Matthew and I arrived to Charlotte in May 2003. The previous February, Matt was offered a job at Bank of America, which he wanted to pursue. I had already taken my GREs and begun an application process to the Reform movement’s seminary, Hebrew Union College – Jewish Institute of Religion. Without much of a second thought, I agreed to put my HUC application on hold and move. We drove to our Uptown apartment straight from my college graduation. I felt like we were pioneers, embarking on a journey to an entirely new world with new cultural norms and places to explore.
There have been times when I look back on the initial decision to move to Charlotte and reflected on how risky that decision was. How could I put my graduate work and career on hold and move to another state? What does a person with a BA in History and Jewish Studies do in North Carolina? Would I be putting my dreams and plans on hold? In retrospect, it seems like this should have been a complicated decision, but I chose to move to Charlotte and never looked back.
What unfolded for me the summer I arrived here was nothing short of life-altering. The staff of Temple Beth El welcomed me with open arms and took me under their wings. I had opportunities for work, for learning, and for community. From 2003-2006, I learned what a vibrant Jewish community could look like. I remember tiny details of people and places, and how hard I worked to grow into the responsibilities that were entrusted to me. Most of all, I remember the generosity of Cantor Bernard, Susan Jacobs, Rabbi Schindler, and countless others.
After three years in Charlotte, Matt and I moved to New York so I could pursue my MA and Cantorial Ordination at HUC. In 2011, I rejoined the staff of TBE, now as cantor. The twelve years since we have been profoundly rewarding and enriching. I have immense gratitude for the privilege of walking beside members of our community through the greatest joys and sorrows, on the ordinary days and at their peak experiences, and in those moments when people have shared that they, too have recognized something in their own life to be b’sheret.
Our move to Charlotte was the first time in my life that ever felt truly b’sheret – meant to be. I could never have anticipated the opportunities that I found here. Growing up in a small, urban New Jersey Jewish community, I had no real sense of the large suburban synagogue or even really what a cantor did, only that I was sure I wanted to be one. By the time I began my graduate seminary work at HUC in the summer of 2006, I was not sure how I could have been successful at HUC without the experience and education I had gained in Charlotte. It was clear to me then as it is now that the three-year detour to Charlotte was always meant to be a part of my journey.
In the years since, I have made many decisions that were far less straightforward than the initial decision to move to Charlotte. Life seems to become more complex as we go on living and, thus, our decisions are tougher because they now account for the nuance that our experience has introduced into our understanding. I think this is how life transforms our personal torah and informs the seeds of the wisdom that emerges as we age.
I have sometimes longed for the simplicity of the decision to move to Charlotte. The decision to move on from my role as Cantor of Temple Beth El was certainly one of the hardest that I have ever made. And yet, once that choice finally became clear, I had an overwhelming sense of peace that it was the correct step and, once again, bashert.
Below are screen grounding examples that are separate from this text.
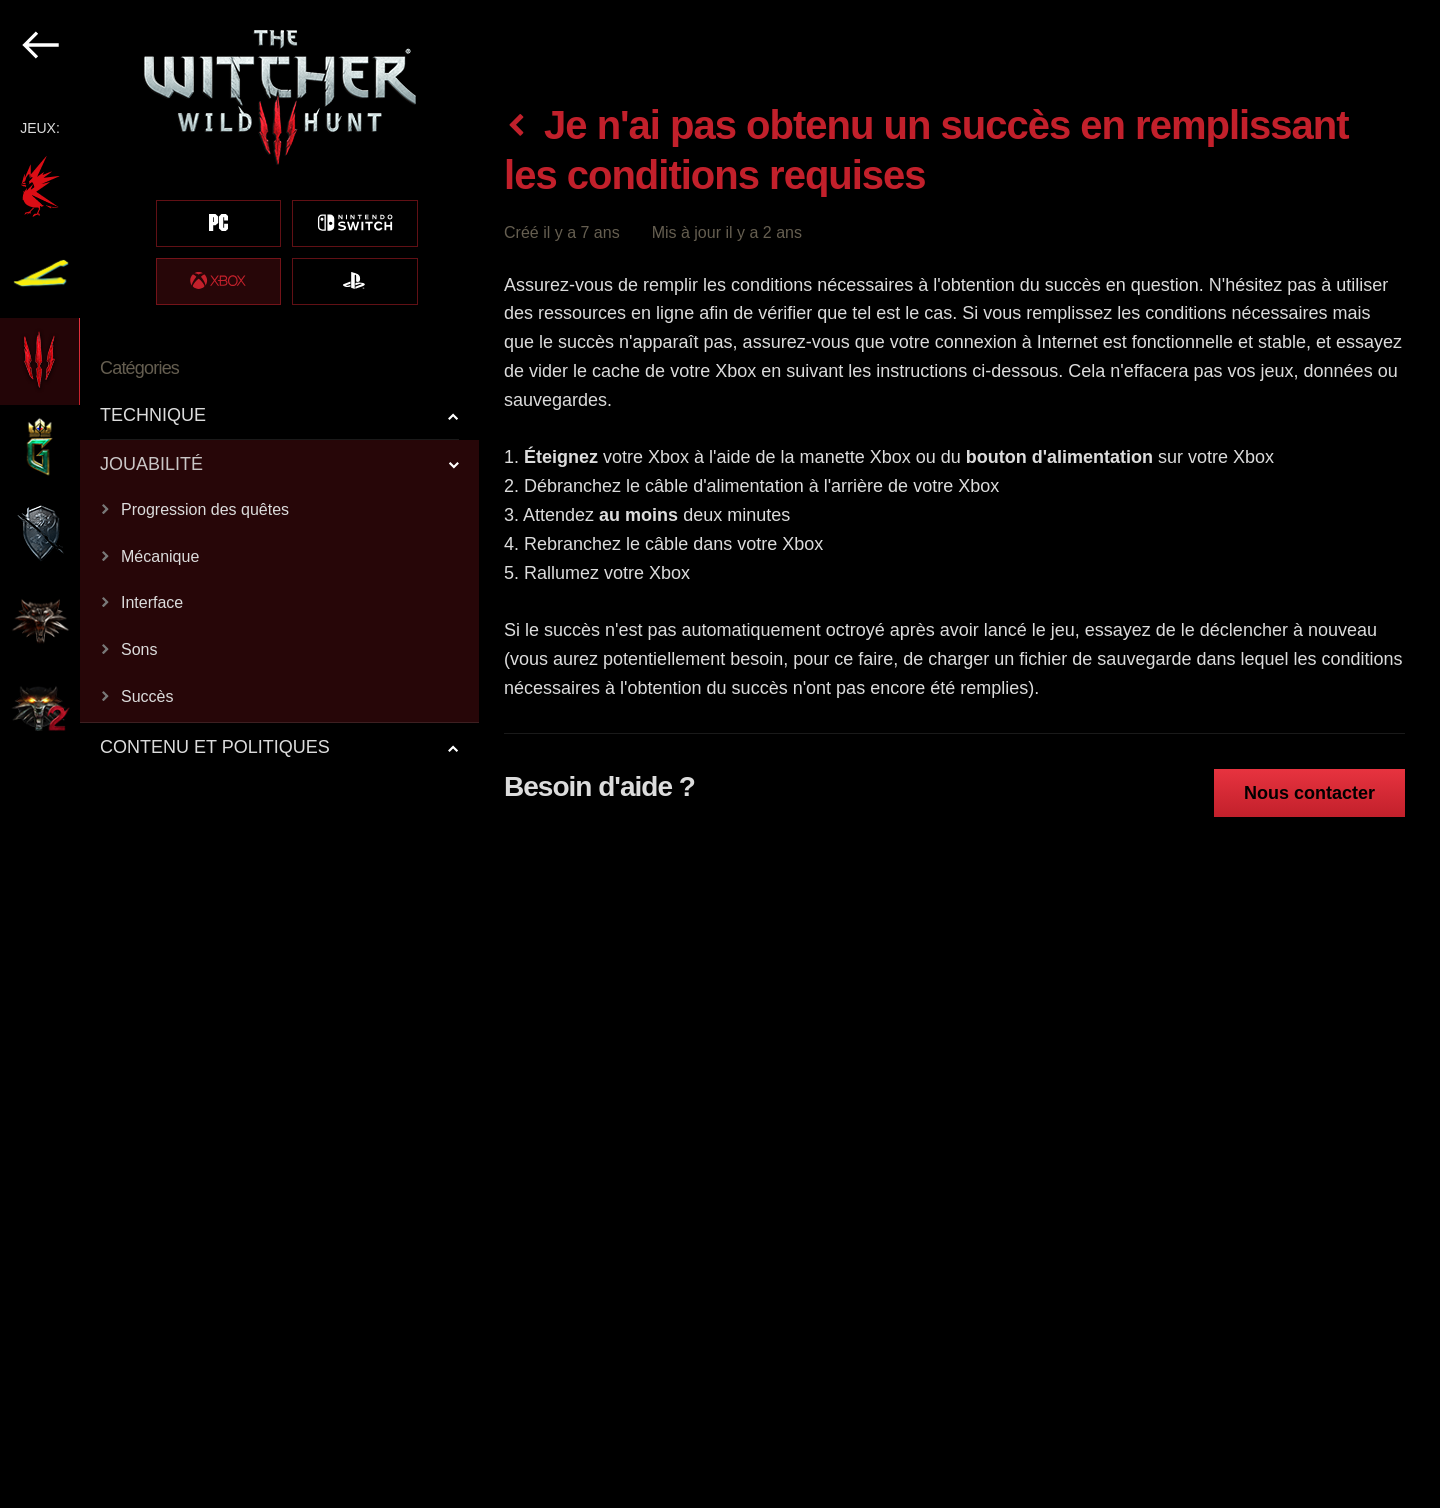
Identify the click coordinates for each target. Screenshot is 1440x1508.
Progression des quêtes (205, 509)
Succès (147, 696)
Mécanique (160, 556)
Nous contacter (1309, 793)
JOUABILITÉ (151, 464)
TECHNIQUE (153, 415)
There is a push and pull in our human decision-making, that which the head or perhaps the heart wants, and that which the still, small voice inside of us might urge us to do. There is that which is part of our conscious and that which is beyond. There are paths that we have the agency to forge and others still that we might allow to simply unfold before us. Allowing ourselves to listen and follow our innermost desires is not an act of risk taking, rather one of deep faith.
In Likutei Mohoran, Reb Nachman of Breslov teaches that exile comes from a lack of faith, emunah, which is intrinsically linked to prayer. “For prayer transcends nature; the natural course dictates a certain thing, but prayer changes nature’s course. This is a miracle. And for this, one needs emunah. A person has to believe that there is a M’chadesh (God who Renews) with the power to renew the world.”
May we have the courage, faith, and trust to heed the quietest utterances that beckon us forth, moving on with gratitude for where we have been and curiosity about what lies ahead.